Note

This is a community plugin, an external project maintained by its respective author. Community plugins are not part of FiftyOne core and may change independently. Please review each plugin’s documentation and license before use.

Qwen2.5-VL FiftyOne Remote Model Zoo Implementation#

Implementing Qwen2.5-VL as a Remote Zoo Model for FiftyOne

NOTE: Due to recent changes in Transformers 4.50.0 (which are to be patched by Hugging Face) please ensure you have transformers<=4.49.0 installed before running the model

Features#

Based on the documentation, here’s a comprehensive primer on the tasks supported by Qwen2.5-VL:

Qwen2.5-VL Supported Tasks#

Visual Question Answering (VQA)
- Answers natural language questions about images
- Returns text responses in English
- Can be used for general image understanding and description
Object Detection
- Locates and identifies objects in images
- Returns normalized bounding box coordinates and object labels
- Can be prompted to find specific types of objects
Optical Character Recognition (OCR)
- Reads and extracts text from images
- Particularly useful for documents, signs, and text-containing images
Keypoint Detection
- Identifies specific points of interest in images
- Returns normalized point coordinates with labels
- Useful for pose estimation and landmark detection
Image Classification
- Categorizes images into predefined classes
- Can identify image quality issues
- Returns classification labels

Advanced Grounded Operations#

The model also supports two sophisticated grounded operations that build upon VQA results:

Grounded Detection
- Links textual descriptions with specific object locations
- Returns detection boxes grounded in the VQA response
Grounded Pointing
- Associates text descriptions with specific points in the image
- Returns keypoints grounded in the VQA response

The model is highly flexible, allowing you to switch between these tasks by simply changing the operation mode and prompt, making it a versatile tool for various computer vision and multimodal applications.

Technical Details#

The model implementation:

Supports multiple devices (CUDA, MPS, CPU)
Uses bfloat16 precision on CUDA devices for optimal performance
Handles various output formats including JSON parsing and coordinate normalization
Provides comprehensive system prompts for each operation type
Converts outputs to FiftyOne-compatible formats (Detections, Keypoints, Classifications)

Installation#

# Register the model source
foz.register_zoo_model_source("https://github.com/harpreetsahota204/qwen2_5_vl")

# Download the model
foz.download_zoo_model(
    "https://github.com/harpreetsahota204/qwen2_5_vl",
    model_name="Qwen/Qwen2.5-VL-3B-Instruct"
)

Usage Examples#

Loading the model#

model = foz.load_zoo_model(
    "Qwen/Qwen2.5-VL-3B-Instruct",
    # install_requirements=True #if you are using for the first time and need to download reuirement,
    # ensure_requirements=True #  ensure any requirements are installed before loading the model
)

Available Checkpoints#

These checkpoints come in different sizes (3B, 7B, 32B, and 72B parameters) and each size has two variants:

Regular version (with -Instruct suffix)
AWQ quantized version (with -Instruct-AWQ suffix)

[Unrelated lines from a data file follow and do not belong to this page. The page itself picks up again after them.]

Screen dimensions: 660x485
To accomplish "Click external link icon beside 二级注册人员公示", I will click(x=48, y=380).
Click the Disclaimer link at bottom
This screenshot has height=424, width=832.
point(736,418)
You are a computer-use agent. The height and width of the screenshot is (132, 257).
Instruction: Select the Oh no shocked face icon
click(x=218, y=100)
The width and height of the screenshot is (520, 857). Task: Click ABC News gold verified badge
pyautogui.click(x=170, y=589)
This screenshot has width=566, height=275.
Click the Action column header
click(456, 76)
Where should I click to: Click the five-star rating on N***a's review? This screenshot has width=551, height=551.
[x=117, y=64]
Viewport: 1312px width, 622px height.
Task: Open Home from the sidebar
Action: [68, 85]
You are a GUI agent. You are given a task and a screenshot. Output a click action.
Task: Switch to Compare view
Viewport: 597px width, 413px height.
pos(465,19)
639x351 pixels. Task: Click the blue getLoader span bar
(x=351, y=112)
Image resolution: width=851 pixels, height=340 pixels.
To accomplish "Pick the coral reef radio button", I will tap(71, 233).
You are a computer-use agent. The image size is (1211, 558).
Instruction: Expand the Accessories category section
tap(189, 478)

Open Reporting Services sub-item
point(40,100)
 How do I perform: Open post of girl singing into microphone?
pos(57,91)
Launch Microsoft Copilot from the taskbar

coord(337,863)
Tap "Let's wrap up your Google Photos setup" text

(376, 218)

Qwen/Qwen2.5-VL-3B-Instruct
Qwen/Qwen2.5-VL-3B-Instruct-AWQ
Qwen/Qwen2.5-VL-7B-Instruct
Qwen/Qwen2.5-VL-7B-Instruct-AWQ
Qwen/Qwen2.5-VL-32B-Instruct
Qwen/Qwen2.5-VL-32B-Instruct-AWQ
Qwen/Qwen2.5-VL-72B-Instruct
Qwen/Qwen2.5-VL-72B-Instruct-AWQ

The AWQ versions require an additional package autoawq==0.2.7.post3 but offer a more memory-efficient alternative to the regular versions while maintaining performance.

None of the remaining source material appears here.